[Rd] CRAN indices out of whack (for at least macOS)

Winston Chang winstonchang1 at gmail.com
Sat Feb 3 20:31:47 CET 2018


Although it may not have been the cause of this particular index
inconsistency, there are other causes of intermittent index
inconsistencies. They could be avoided if there were a different
directory structure on CRAN servers.

One of the causes of inconsistencies is caching. With
cloud.r-project.org (note that this is not cran.r-project.org), the
there is a CDN in front of the server; the CDN has caching endpoints
around the world, and will serve files to the user from the nearest
endpoint.

The cache timeout for each file is 30 minutes.
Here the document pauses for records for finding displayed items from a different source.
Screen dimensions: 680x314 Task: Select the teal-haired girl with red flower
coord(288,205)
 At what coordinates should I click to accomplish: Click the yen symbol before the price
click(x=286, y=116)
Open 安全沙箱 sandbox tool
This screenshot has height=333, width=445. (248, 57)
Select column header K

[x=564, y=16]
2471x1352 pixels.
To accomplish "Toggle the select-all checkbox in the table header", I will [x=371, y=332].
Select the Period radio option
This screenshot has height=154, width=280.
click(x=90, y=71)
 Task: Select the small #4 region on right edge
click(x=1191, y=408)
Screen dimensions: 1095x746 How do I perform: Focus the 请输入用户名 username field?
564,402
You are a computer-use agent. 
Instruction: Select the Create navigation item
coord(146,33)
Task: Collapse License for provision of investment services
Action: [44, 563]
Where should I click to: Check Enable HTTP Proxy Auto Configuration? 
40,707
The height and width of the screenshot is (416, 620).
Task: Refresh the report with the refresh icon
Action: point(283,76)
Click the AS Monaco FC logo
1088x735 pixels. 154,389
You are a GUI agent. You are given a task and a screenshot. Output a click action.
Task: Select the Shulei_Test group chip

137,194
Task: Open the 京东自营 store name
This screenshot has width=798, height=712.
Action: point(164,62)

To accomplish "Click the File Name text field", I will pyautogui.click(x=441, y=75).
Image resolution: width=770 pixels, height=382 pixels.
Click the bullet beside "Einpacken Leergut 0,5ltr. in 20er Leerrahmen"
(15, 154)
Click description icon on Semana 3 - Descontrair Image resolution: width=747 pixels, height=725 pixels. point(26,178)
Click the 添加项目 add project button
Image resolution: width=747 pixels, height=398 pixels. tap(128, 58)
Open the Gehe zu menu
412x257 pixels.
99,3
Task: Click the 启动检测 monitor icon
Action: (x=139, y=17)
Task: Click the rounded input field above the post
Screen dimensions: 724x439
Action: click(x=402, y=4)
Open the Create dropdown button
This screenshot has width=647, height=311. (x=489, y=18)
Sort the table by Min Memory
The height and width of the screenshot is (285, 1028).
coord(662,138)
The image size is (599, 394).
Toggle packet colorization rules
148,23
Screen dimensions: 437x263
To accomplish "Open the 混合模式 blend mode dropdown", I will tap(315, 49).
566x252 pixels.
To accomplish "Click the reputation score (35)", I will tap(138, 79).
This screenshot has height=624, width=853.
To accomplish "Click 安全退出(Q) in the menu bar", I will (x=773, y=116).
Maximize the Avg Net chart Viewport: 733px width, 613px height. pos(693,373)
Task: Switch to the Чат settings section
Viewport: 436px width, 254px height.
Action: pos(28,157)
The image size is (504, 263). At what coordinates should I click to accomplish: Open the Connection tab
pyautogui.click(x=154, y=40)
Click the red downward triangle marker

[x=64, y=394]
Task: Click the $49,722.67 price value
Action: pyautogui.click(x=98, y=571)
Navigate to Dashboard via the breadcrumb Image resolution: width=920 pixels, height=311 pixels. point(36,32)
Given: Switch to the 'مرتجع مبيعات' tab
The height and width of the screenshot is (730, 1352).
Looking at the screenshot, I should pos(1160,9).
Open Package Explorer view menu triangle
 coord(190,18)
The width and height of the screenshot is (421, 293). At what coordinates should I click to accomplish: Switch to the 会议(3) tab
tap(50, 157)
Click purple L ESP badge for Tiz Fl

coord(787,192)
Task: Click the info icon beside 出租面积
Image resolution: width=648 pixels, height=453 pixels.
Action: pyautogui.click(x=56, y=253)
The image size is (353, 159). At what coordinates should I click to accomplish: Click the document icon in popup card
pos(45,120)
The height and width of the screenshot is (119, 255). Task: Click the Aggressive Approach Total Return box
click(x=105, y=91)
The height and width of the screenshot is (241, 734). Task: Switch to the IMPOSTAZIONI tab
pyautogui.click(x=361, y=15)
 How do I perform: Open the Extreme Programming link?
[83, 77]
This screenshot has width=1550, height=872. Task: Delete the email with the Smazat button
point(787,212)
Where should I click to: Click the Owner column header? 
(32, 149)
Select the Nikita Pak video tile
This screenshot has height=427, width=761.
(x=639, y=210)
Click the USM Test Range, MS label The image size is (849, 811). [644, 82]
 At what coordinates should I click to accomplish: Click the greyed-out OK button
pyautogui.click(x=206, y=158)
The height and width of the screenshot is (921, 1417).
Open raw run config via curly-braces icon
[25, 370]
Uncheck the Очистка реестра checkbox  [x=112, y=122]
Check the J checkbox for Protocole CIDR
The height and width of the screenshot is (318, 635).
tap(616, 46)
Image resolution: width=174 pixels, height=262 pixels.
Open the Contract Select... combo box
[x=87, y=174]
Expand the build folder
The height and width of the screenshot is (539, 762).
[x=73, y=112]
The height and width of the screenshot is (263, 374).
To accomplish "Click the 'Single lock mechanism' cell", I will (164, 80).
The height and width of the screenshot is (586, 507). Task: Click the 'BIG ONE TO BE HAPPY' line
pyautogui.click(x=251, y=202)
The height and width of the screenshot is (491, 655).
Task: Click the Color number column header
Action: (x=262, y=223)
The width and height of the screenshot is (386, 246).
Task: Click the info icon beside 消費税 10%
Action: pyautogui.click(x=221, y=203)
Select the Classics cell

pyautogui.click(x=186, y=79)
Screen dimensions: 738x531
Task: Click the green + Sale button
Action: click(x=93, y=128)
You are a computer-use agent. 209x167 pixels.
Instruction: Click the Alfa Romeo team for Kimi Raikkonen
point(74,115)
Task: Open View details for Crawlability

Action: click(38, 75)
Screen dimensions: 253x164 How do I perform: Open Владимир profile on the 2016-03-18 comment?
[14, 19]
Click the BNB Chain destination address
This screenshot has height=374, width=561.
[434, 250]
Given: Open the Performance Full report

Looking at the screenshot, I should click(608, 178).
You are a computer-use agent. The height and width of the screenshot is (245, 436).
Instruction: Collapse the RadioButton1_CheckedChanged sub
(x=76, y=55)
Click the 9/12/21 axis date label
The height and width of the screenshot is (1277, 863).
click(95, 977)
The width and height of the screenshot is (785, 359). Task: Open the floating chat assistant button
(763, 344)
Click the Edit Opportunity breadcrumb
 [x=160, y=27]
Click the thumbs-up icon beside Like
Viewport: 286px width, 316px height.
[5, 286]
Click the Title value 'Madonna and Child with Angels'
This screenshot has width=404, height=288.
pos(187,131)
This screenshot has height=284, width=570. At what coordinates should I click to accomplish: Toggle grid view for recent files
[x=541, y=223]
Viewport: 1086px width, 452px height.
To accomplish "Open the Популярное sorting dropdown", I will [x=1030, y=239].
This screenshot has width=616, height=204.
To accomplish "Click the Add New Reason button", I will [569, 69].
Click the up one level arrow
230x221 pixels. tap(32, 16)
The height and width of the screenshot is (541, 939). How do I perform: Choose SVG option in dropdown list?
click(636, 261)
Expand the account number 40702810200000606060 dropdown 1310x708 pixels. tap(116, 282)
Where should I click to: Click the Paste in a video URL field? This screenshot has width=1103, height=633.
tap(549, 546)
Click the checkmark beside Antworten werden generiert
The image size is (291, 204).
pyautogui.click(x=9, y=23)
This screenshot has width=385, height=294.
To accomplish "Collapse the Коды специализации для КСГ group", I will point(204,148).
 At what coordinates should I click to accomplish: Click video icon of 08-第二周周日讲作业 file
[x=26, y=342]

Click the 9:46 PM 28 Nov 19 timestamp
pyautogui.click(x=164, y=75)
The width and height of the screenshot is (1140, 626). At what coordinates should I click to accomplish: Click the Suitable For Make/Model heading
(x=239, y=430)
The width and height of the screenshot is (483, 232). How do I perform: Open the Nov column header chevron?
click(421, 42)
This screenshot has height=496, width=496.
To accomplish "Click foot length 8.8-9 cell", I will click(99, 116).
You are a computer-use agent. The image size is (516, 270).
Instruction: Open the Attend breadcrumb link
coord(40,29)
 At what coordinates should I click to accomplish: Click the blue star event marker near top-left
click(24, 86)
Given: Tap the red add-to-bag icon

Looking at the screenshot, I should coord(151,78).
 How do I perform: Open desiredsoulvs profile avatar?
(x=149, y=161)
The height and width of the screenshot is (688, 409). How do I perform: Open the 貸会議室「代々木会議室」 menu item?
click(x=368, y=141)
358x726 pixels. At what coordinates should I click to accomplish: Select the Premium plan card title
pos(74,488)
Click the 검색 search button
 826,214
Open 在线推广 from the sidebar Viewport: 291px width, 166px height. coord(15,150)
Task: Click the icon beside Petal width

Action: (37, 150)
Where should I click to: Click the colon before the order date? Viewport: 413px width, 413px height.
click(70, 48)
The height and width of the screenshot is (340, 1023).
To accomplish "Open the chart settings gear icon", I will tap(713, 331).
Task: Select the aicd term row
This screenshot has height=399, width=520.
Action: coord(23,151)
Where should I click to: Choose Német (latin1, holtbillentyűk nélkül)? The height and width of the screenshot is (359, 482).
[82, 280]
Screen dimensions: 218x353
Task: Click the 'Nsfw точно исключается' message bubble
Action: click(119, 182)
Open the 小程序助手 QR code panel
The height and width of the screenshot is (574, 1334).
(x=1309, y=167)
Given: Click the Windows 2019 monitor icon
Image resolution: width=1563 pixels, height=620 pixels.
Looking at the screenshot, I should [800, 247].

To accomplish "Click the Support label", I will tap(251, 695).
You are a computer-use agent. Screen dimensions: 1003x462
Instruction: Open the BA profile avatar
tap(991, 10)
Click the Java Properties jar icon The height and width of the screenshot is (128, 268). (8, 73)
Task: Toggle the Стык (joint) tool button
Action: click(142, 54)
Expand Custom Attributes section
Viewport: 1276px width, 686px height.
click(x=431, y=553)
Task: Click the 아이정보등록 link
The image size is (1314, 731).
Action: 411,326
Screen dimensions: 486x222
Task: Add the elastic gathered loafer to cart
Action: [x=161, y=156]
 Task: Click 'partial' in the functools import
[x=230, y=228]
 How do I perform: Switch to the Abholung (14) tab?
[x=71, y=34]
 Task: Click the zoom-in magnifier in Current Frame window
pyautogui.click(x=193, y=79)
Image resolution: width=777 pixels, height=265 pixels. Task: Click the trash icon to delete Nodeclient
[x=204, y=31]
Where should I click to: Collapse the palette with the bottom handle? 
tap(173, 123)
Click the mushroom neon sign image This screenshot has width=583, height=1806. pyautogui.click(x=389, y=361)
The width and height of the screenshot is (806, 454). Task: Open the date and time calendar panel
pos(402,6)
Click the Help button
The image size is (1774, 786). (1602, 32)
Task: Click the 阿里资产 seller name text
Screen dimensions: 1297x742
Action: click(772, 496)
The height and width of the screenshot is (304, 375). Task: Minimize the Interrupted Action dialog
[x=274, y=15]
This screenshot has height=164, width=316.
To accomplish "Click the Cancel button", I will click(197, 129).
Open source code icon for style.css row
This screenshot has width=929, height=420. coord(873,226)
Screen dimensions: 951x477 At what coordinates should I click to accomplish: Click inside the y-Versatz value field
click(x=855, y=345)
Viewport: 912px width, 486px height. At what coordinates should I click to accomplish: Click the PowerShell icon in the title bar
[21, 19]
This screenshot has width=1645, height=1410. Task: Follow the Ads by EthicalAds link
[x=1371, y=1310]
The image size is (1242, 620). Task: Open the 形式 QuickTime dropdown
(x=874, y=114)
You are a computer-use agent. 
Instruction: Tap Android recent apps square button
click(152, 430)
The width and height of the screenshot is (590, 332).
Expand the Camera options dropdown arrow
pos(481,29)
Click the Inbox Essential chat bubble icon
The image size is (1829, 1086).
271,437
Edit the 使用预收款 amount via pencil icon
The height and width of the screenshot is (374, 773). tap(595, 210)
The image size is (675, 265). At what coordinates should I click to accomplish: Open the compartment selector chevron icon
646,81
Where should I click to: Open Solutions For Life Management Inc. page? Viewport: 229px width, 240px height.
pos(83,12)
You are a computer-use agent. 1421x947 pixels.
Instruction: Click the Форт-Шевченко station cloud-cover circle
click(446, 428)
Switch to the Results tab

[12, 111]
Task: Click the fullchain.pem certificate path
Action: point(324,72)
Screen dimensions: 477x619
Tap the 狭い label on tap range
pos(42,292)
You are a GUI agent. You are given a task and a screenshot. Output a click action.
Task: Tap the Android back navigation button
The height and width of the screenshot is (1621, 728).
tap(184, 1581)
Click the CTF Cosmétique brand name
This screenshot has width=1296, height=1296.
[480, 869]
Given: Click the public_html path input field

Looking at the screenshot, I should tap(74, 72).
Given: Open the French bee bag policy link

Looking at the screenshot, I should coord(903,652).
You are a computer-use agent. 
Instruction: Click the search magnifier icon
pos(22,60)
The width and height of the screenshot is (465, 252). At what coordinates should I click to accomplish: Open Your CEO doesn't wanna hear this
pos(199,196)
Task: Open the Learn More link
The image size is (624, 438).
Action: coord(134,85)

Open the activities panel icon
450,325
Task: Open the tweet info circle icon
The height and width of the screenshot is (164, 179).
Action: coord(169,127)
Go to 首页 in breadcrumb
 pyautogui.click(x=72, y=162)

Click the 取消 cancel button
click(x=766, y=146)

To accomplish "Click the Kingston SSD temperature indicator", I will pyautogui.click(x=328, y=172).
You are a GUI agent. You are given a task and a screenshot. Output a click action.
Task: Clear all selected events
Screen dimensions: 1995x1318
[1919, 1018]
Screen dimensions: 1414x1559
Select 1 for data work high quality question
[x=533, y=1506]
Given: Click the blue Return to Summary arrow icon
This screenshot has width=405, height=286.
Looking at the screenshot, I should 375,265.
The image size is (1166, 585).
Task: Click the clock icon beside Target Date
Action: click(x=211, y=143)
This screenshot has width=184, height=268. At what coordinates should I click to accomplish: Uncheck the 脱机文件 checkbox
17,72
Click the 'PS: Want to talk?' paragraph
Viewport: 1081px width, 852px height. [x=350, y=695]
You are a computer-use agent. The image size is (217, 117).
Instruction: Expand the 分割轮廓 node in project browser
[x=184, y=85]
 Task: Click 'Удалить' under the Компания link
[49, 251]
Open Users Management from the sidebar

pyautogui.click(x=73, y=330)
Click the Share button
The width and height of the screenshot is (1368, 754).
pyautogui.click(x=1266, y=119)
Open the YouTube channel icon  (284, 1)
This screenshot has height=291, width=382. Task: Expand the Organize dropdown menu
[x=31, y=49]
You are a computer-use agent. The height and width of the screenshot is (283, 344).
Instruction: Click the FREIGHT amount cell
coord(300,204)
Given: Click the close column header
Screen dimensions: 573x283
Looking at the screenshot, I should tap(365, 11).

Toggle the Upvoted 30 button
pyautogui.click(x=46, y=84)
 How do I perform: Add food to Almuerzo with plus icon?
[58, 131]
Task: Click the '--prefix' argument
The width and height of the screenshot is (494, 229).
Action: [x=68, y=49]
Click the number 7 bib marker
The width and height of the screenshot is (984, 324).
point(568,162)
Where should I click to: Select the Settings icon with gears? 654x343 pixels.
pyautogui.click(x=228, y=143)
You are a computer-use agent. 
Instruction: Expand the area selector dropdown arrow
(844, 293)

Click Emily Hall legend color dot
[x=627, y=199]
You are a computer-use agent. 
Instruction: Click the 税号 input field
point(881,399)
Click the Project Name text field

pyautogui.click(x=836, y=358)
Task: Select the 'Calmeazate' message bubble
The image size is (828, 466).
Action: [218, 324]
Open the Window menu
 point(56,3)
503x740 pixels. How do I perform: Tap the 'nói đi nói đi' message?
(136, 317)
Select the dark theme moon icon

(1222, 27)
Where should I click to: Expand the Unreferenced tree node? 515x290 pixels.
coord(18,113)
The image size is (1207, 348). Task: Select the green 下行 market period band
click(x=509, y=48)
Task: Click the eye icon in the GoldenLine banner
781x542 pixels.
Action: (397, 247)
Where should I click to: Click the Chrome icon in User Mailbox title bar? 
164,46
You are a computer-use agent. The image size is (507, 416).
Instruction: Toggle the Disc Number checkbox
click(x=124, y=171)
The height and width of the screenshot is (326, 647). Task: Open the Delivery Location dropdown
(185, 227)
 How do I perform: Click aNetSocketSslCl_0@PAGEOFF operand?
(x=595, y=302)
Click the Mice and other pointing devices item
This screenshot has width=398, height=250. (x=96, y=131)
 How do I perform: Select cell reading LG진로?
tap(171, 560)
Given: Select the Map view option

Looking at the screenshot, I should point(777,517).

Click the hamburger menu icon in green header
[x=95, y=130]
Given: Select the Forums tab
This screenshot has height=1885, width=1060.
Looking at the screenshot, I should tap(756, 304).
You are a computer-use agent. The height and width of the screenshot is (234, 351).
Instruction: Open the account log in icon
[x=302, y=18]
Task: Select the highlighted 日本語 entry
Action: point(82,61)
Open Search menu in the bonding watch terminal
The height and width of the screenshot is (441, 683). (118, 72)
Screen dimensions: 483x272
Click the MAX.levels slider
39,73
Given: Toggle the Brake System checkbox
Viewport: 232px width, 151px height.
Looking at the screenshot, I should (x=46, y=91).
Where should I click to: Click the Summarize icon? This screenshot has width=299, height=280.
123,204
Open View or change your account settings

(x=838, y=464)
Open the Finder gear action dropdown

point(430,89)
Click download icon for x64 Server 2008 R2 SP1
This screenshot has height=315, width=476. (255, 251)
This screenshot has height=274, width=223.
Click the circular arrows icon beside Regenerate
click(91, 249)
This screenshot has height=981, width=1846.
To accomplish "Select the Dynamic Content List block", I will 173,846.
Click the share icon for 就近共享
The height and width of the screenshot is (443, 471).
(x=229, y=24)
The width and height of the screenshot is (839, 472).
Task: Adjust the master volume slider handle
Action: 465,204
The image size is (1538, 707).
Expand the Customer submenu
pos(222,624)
Suppose a user
downloads file X from some endpoint at 1:00. If the endpoint doesn't
already have X in the cache, then it will fetch the file from the
server, and then send it to the user. The endpoint will consider the
cached file valid until 1:30. If another user requests X at 1:20, the
endpoint will serve up the file from its cache without checking with
the server. If someone requests X at 1:40, the endpoint will check
with the server to see if its cached version is still valid (and
download an updated version if necessary), then it wills end the file
to the user.

Because the caching is on a per-file basis, this can lead to a
situation where the PACKAGES file served by an endpoint is out of sync
with the .tgz package files. Imagine this scenario:

1:00 Someone downloads PACKAGES. It is not yet in the endpoint's
cache, so it fetches it from the server. This version of PACKAGES says
that the current version of PkgA is 1.0.
1:10 The server performs an rsync from the central CRAN mirror. It
gets an updated version of PACKAGES, which says that the current
version of PkgA is 2.0. The rsync also removes the PkgA_1.0.tgz file
and adds PkgA_2.0.tgz.
1:20 Someone else wants to install PkgA, so their R session first
downloads PACKAGES, which points to PkgA_1.0.tgz. Then R tries to
download PkgA_1.0.tgz; it is not in the endpoint's cache, so the
endpoint tries to fetch it from the server, but the file is not
present there so it sends a 404 missing message. The endpoint passes
this to the R session, and the package installation fails.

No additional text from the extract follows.